China Automakers Deflated by Reliance on Foreign Partners

Shares of Chinese carmakers that rely heavily on foreign joint ventures dropped sharply on Monday, following signs that such firms may soon lose control of those ventures under relaxing ownership rules from Beijing.
A third consecutive month of falling car sales in China in September, combined with broader market weakness, further stoked the sell-off, which saw shares of many of the nation’s best-known names slump as much as 7%.
On Thursday, German carmaker BMW AG announced it will raise its stake in its joint venture with Brilliance China Automotive Holdings Ltd. to 75%, leaving its Chinese partner with just 25% of their current 50-50 partnership. China had previously capped foreigner ownership of all carmaking joint ventures at 50%, but will now phase out that limit over the next four years under new rules.
Brilliance shares tumbled 27% on Friday, the day after the announcement, and slumped another 6.2% on Monday as investors worried about the loss of its main income source.
“The plan is credit negative for Chinese automakers that have joint ventures with foreign automakers because it highlights the potential for the Chinese partners’ ownership stakes, and their share of these ventures’ sales and profits, to decline,” Moody’s wrote in a note on Monday. “Chinese automakers derive a significant portion of their sales and profits from these joint ventures, particularly those manufacturing passenger vehicles.”

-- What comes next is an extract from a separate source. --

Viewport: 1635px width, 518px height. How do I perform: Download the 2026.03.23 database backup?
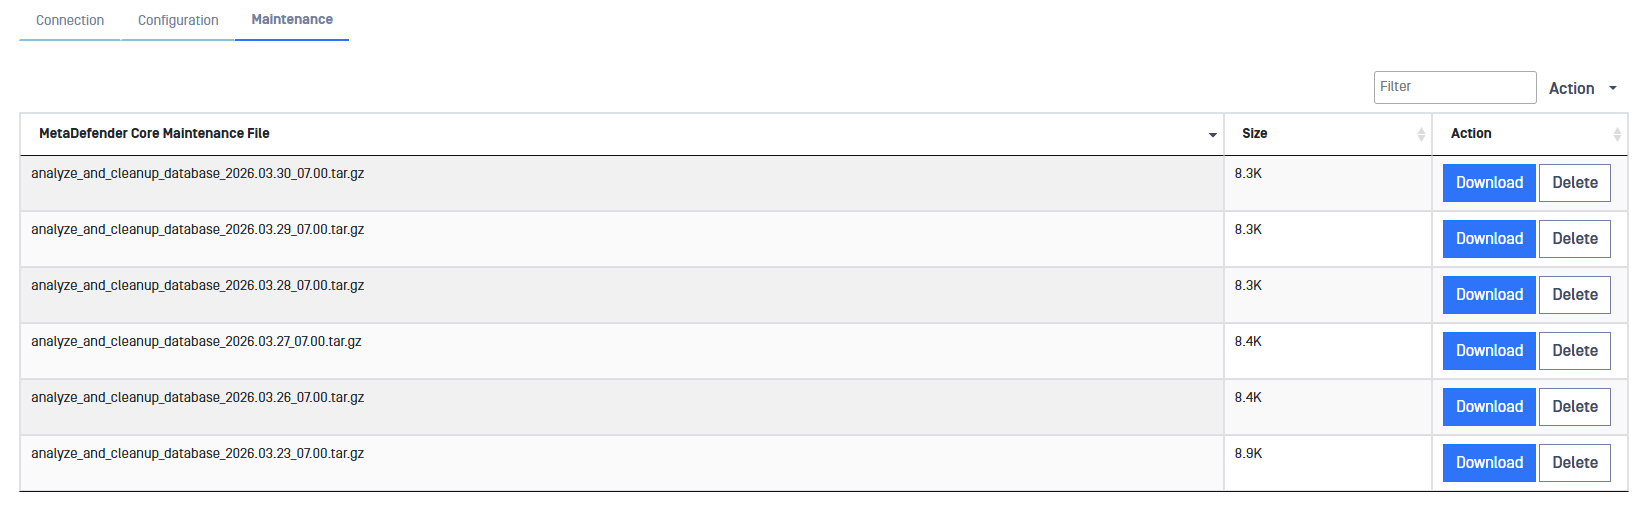click(x=1489, y=463)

Besides Brilliance, one carmaker suffering one of the largest single-day declines was Chongqing Changan Automobile Co. Ltd., one of Ford Motor Co.’s main China partners, whose shares fell 7.7%. Another big loser was SAIC Motor Corp. Ltd., the main joint venture partner of global giants General Motors Co. and Volkswagen, whose shares dropped 4.9%.
Dongfeng Motor Group Co. Ltd., which counts Kia, Honda, Nissan, Renault and Peugeot-Citroen as its joint venture partners, fell by 3.6%; while Guangzhou Automobile Group Co. Ltd., whose partners include Honda and Toyota, fell 2.2%.
The companies were also hurt by a broader sell-off that saw markets in China and Hong Kong drop about 1.5%. The decline took China’s two main bourses to levels not seen in more than four years, making them two of the world’s worst performers this year.
Sentiment was also hurt by industry data published on Friday showing that car sales in China dropped 11.6% in September, the third consecutive month of declines. That prompted some analysts to forecast the market could contract for the first time in more than 30 years.
One of the few carmakers to post a small gain was BYD Co. Ltd., which has no carmaking joint venture partners and has bet strongly on new-energy vehicles that are being strongly promoted by Beijing. Shares of BYD, which is backed by billionaire investor Warren Buffett, gained 0.1% in Hong Kong, and rose 1.1% in Shenzhen.